Fed Pivot Points to Higher Rates

Key Points

  • The Fed has pivoted to a more hawkish approach to monetary policy
  • Interest rate increases may begin as early as March
  • The Fed is expected to hike the federal funds rate three times this year

At the Fed’s December meeting, they made a very hawkish pivot in their approach to monetary policy. The Fed is expected to increase interest rates as early as March, with at least three hikes expected this year. Back in September, the Fed was expecting just one interest rate hike of 25 basis points in 2022, and about half of the policymakers were not expecting to make any changes to the federal funds rate level.

The shift [in monetary policy] is a result of a focus on higher levels of inflation, which in the past few months has climbed to a level not seen since 1982. The Fed has two mandates: maximum employment and stable prices. The Fed has clearly met its goal of inflation slightly above 2.0%. As for employment, there are still 3.6 million fewer workers on payrolls compared to the month before the pandemic started. That said, there are also far fewer people looking for a job. Older workers (above 55) have retired early and left the workforce, and many younger mothers are not working due to a lack of affordable child care. So the Fed is now beginning to believe the economy may be close to maximum employment.

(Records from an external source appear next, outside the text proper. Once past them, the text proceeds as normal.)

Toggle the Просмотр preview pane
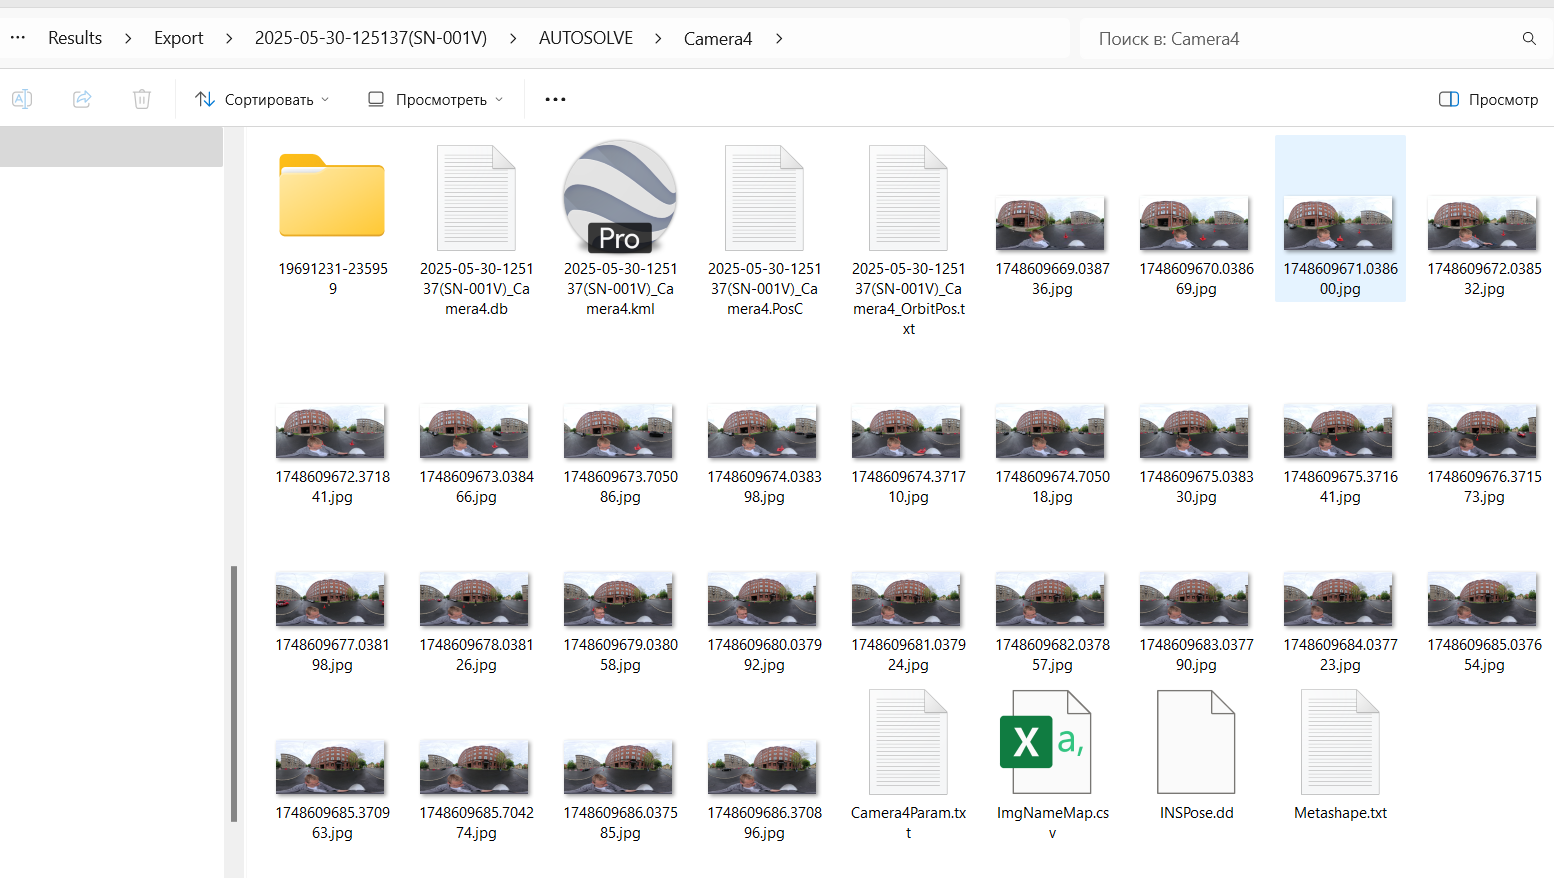The width and height of the screenshot is (1554, 878). click(x=1488, y=99)
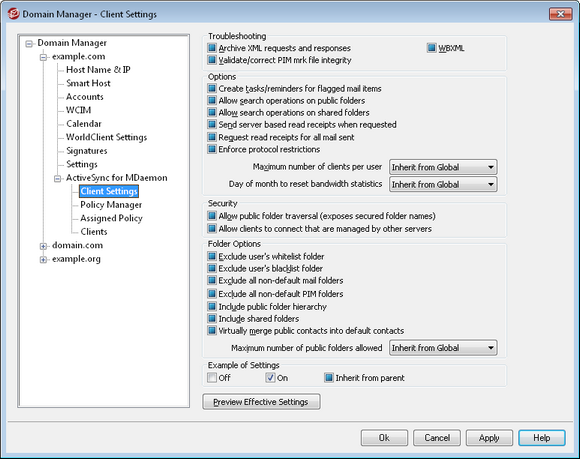Viewport: 580px width, 459px height.
Task: Open Maximum number of clients per user dropdown
Action: pos(443,167)
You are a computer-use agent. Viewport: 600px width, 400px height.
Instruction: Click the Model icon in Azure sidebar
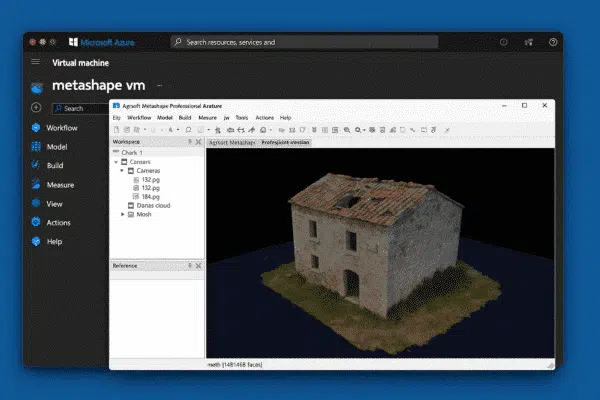[x=35, y=147]
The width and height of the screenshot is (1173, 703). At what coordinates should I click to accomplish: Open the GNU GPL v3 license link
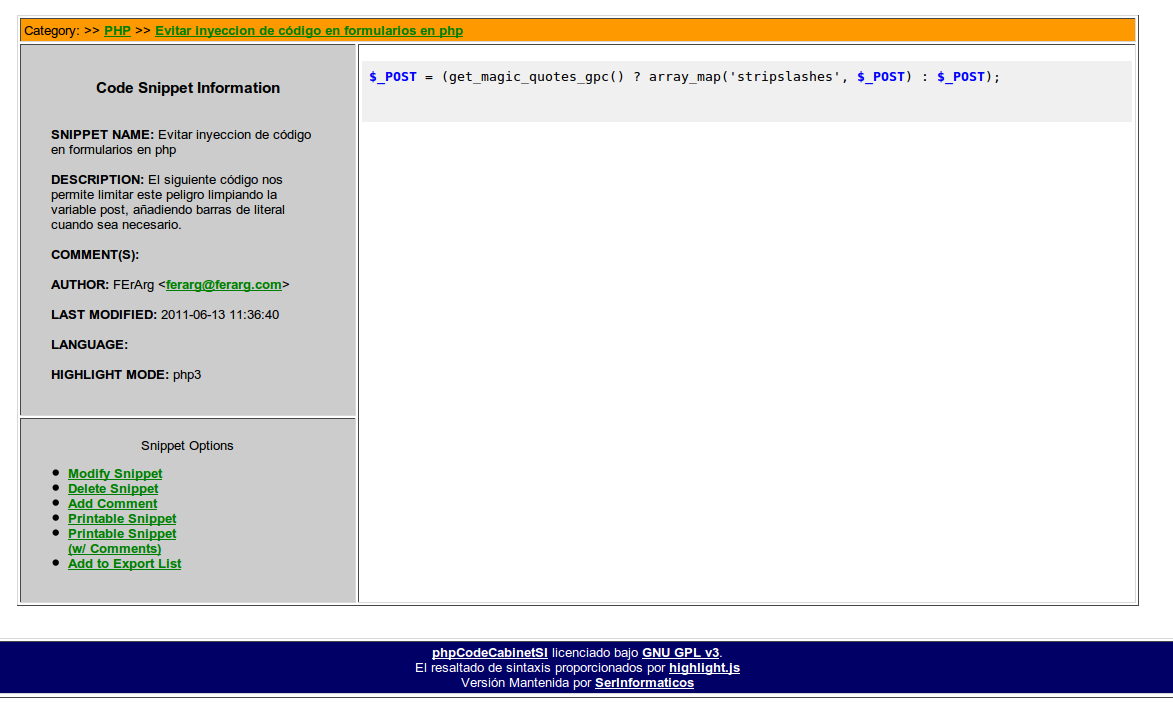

Another tool the Fed may utilize to slow the pace of inflation is reducing the size of its balance sheet. Since the early stages of the pandemic, the Fed has bought bonds to help push down intermediate- and longer-term interest rates. That program will end in March. If the Fed believes they need to slow the economy, they may begin selling some of those bonds, putting upward pressure on intermediate- and longer-term interest rates.

Moving from a dovish view on monetary policy to a hawkish one is always tricky, and the Fed does not want to make any mistakes in slowing the rate of economic growth. This year is even more challenging due to another COVID-19 variant surge that will cause business and consumer reactions. COVID-19 makes it difficult for the Fed to forecast the economy’s future accurately.